漏斗胸に対する整形外科的低侵襲治療法

  質問1:漏斗胸の危険性とは?
  回答
  1.漏斗胸は心臓と肺を圧迫し.心臓と肺の機能の低下につながり.患者の運動能力を低下させ.さらに身体.知的発達.全身の機能にまで影響を及ぼす。
  2.美観に影響を与える.患者はグループ生活.入浴.水泳などで服を脱ぐことができない。
  3.精神に影響を与え.劣等感を生み.うつ病など長期的に心臓病を引き起こす可能性がある。
  質問2:漏斗胸はカルシウム不足と関係があるのでしょうか? カルシウムの補給で改善されるのか?
  A:漏斗胸の発生は.カルシウム不足と密接な関係があるわけではないので.カルシウムの補給だけでは改善されません。
  質問3:治療の対象年齢は?
  A:治療の対象年齢は3歳から30歳.最適な年齢は5歳から20歳ですが.もちろん年齢が低いほど整形外科的治療は容易で.したがって患者さんの痛みも少なくなります。

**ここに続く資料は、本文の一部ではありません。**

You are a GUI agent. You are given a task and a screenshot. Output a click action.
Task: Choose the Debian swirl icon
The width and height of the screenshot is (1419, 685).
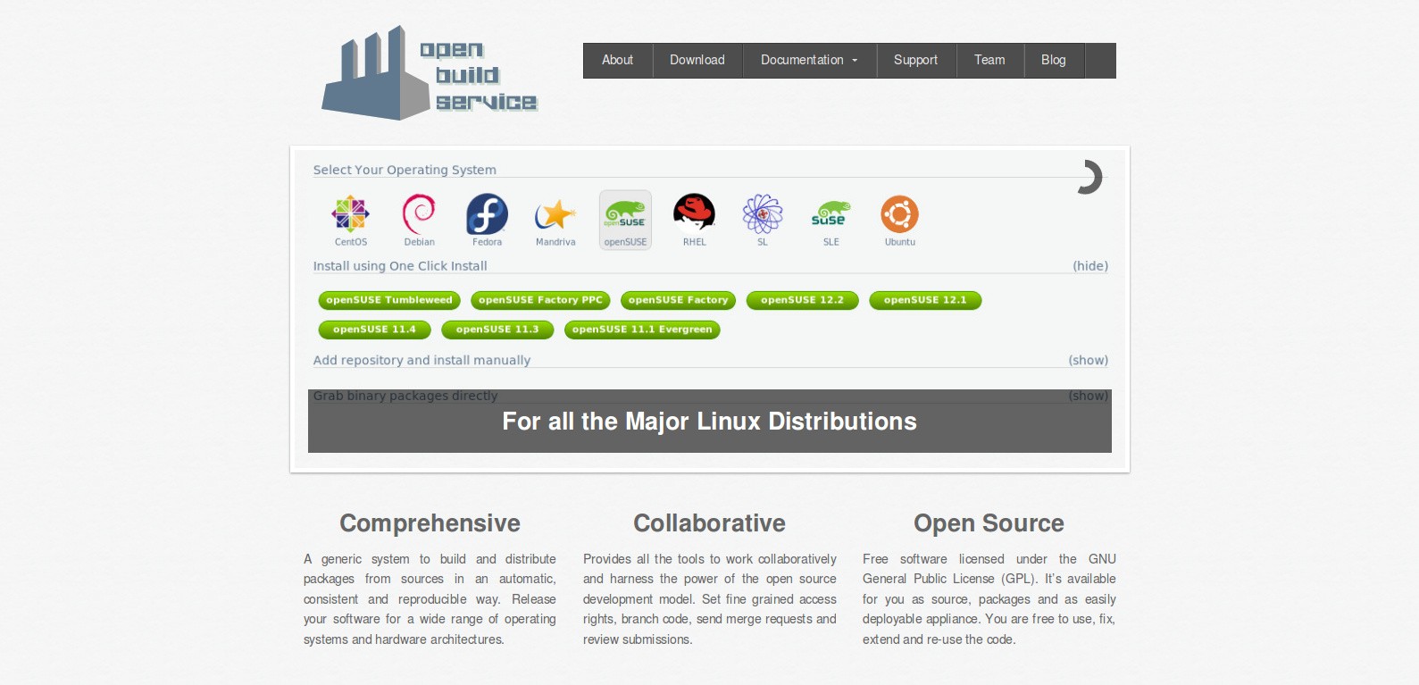point(419,215)

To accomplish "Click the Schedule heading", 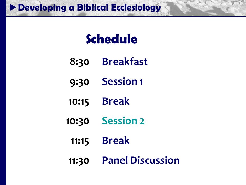I will click(111, 39).
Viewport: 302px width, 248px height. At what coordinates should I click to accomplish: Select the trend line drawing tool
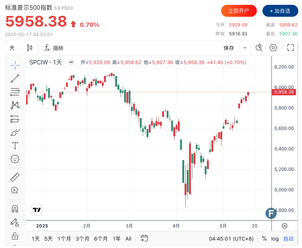point(15,79)
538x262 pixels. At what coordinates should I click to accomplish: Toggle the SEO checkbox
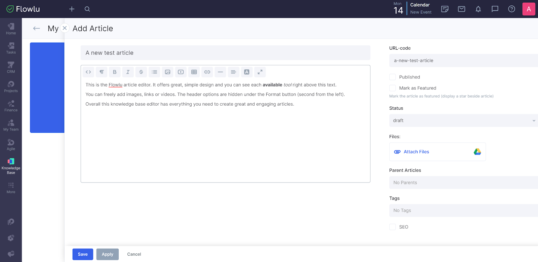pyautogui.click(x=392, y=227)
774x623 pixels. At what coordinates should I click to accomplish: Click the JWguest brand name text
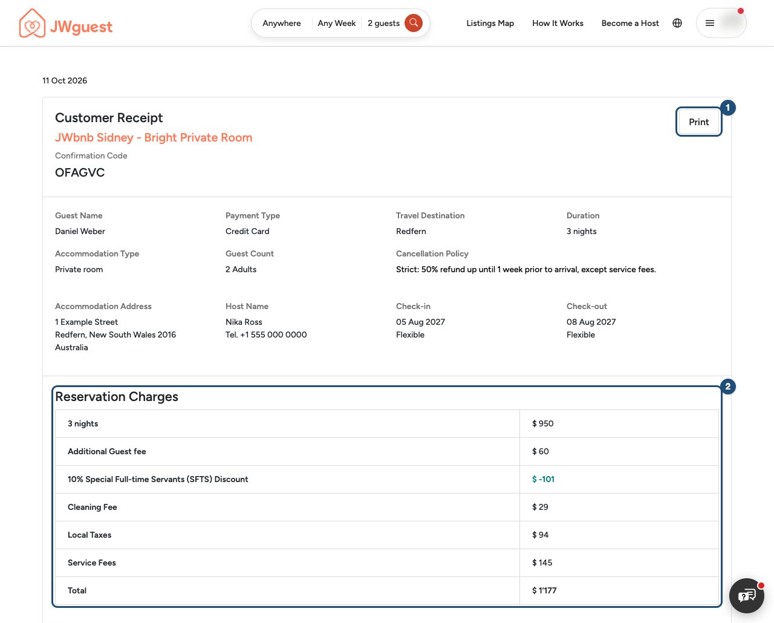click(x=82, y=27)
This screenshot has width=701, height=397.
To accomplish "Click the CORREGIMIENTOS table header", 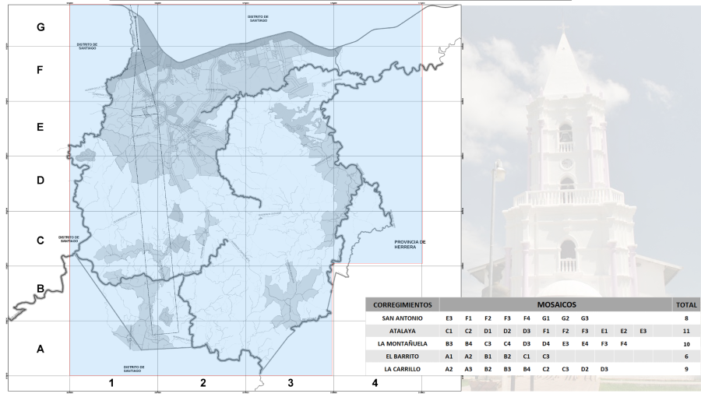I will tap(403, 304).
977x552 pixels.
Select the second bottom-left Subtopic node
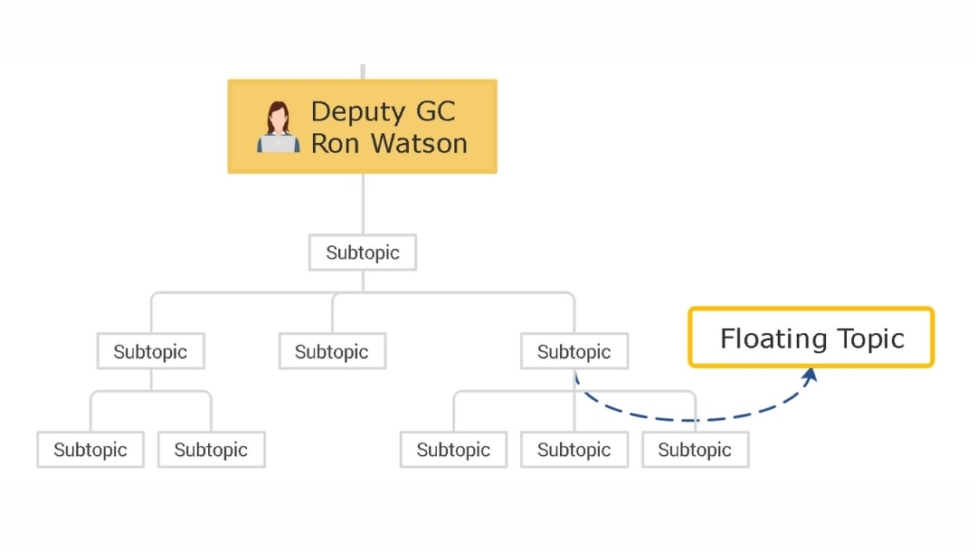click(211, 449)
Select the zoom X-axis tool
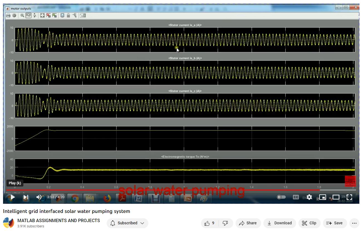Viewport: 363px width, 231px height. 28,16
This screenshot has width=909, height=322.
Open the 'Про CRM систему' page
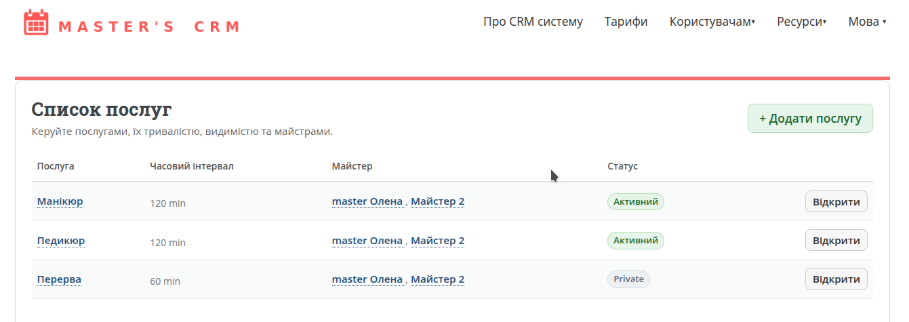533,22
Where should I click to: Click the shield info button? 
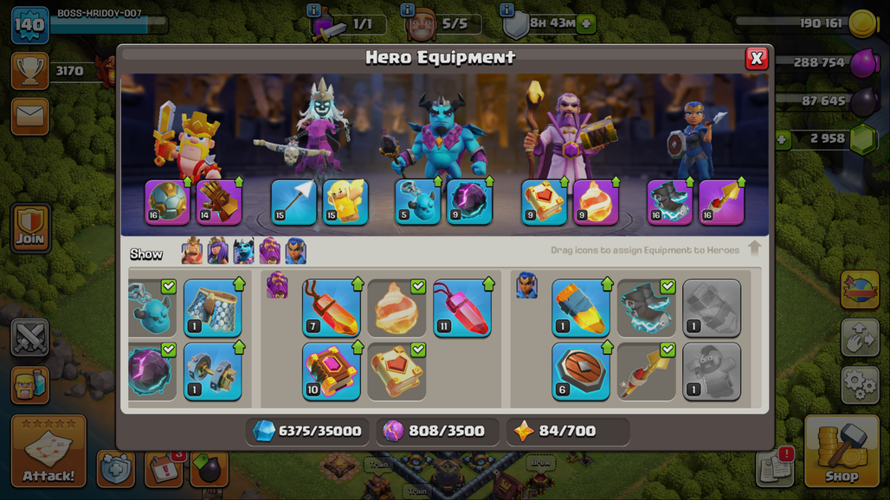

  Q4: 整形外科に低侵襲を導入するにはどうしたらよいですか?
  A:胸腔鏡下Nuss法(低侵襲漏斗胸整形外科手術)が用いられます。 大まかには.右胸にそれぞれ約3cmと約1.5cmの小さな切開を2箇所.左胸に約2.5cmの小さな切開を1箇所行います。 胸骨の一番低いところにプレートを入れ.凹んだ胸骨を通常の高さにまで持ち上げます。 切開は小さく.胸壁の外側にあるので.審美的にもさほど気になりません。

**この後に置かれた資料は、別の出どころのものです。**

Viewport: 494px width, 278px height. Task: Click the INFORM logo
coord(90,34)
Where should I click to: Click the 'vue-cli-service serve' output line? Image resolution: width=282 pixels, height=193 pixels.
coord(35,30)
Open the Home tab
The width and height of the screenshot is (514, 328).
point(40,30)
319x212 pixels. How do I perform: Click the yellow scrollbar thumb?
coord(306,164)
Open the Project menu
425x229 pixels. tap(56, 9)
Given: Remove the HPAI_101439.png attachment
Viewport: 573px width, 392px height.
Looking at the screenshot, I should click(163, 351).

  Q5:手術後にプレートを取り外す必要はありますか?
  A:プレートは術後2〜3年で取り外す必要があります。
  Q6:手術は安全ですか?
  A:非常に安全で.これまで20例近く行ってきましたが.出血は少なく.通常数ミリリットル程度です。
  質問7:施術は痛いですか?
  A:痛みはありますが.我慢できる程度です。 通常.手術後1-2日で重くなり.その後おさまり.鎮痛剤の内服で緩和されます。 手術の1日後にはベッドから出ることができます。
  Q8: 入院期間の目安を教えてください。
  A: 術前.術後ともに約7~10日です。
  Q9: 手術後.どのくらいで治るのですか?
  A:手術後4〜7日で退院でき.基本的に1ヶ月程度で通常の活動や勉強ができるようになります。 そのため.学生は夏休みや冬休みを利用して手術を受けることができます。
  Q10:手術費用はいくらですか?
  A:プレートが23,000と高価(米国からの輸入品)なため.1枚でもトータルコストは35,000前後となります。 そして.ヒールプレート2枚分のトータルコストは.約6万円弱です。

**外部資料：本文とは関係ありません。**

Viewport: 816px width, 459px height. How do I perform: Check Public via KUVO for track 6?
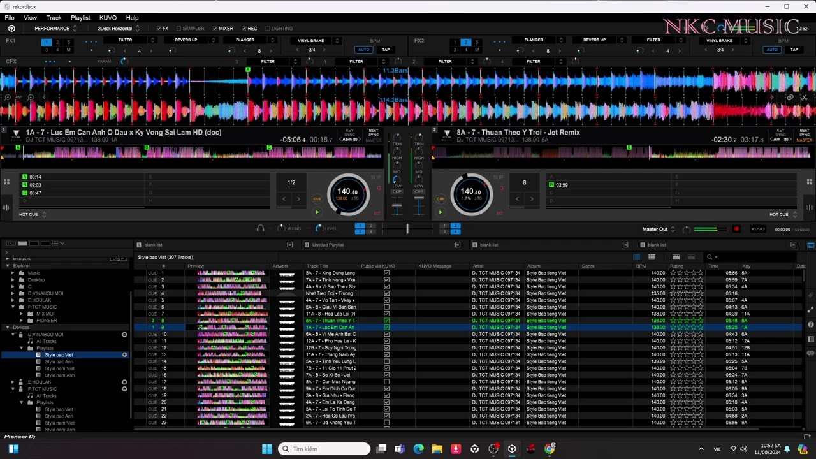(386, 307)
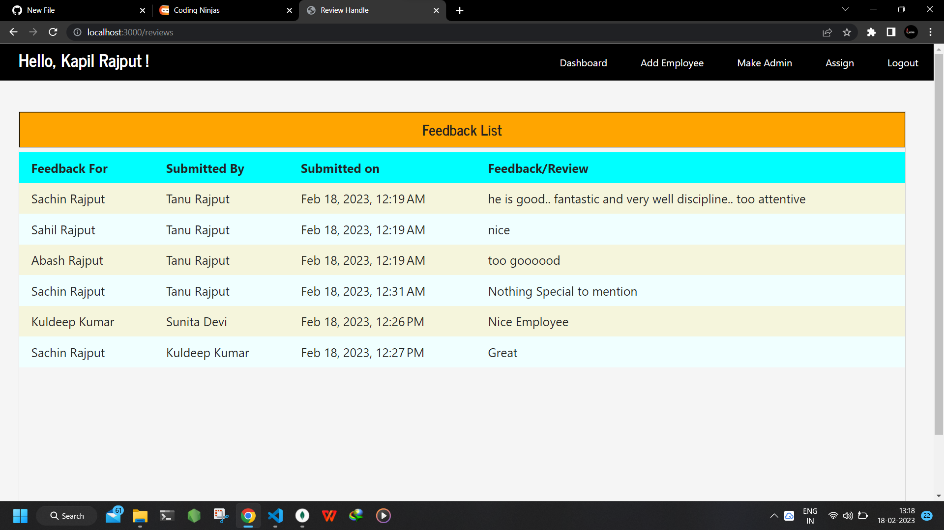Click the Chrome profile avatar
944x530 pixels.
[x=911, y=32]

  Q11:従来の外科的な整形外科手術と比較して.どのようなメリットがあるのでしょうか?
  回答
  1.Nuss法は胸壁の外側を小さく切開するため.審美的に優れている。一方.従来の方法は前中胸部で.Nuss法よりもはるかに長い。
  2.Nuss法は肋軟骨を切除する必要がないため.本来の胸壁の構造を変えることなく.機能に影響を与えない。一方.従来の手術では.両側の複数の肋骨を切除して再縫合する必要があり.旋回などの要因と合わせて.治癒後の胸壁に硬さが出て.胸郭の呼吸機能に影響を与える可能性がある。
  3.Nuss手術は出血が少なく.従来の手術よりはるかに少ないため.安全性が高い。
  4.Nuss手術は通常1時間以内と.従来の手術よりはるかに短い時間で終了します。
  5.Nuss手術は無菌的なので.術後に感染しにくく.抗生物質の使用も少ない。一方.従来の手術は外傷が大きく.時間が長いため.術後に感染する可能性が高く.体液が溜まりやすいので.術後の投薬に時間がかかる。
  6.総入院日数は一般的に7~10日程度で.従来の手術の入院期間より大幅に短縮されます。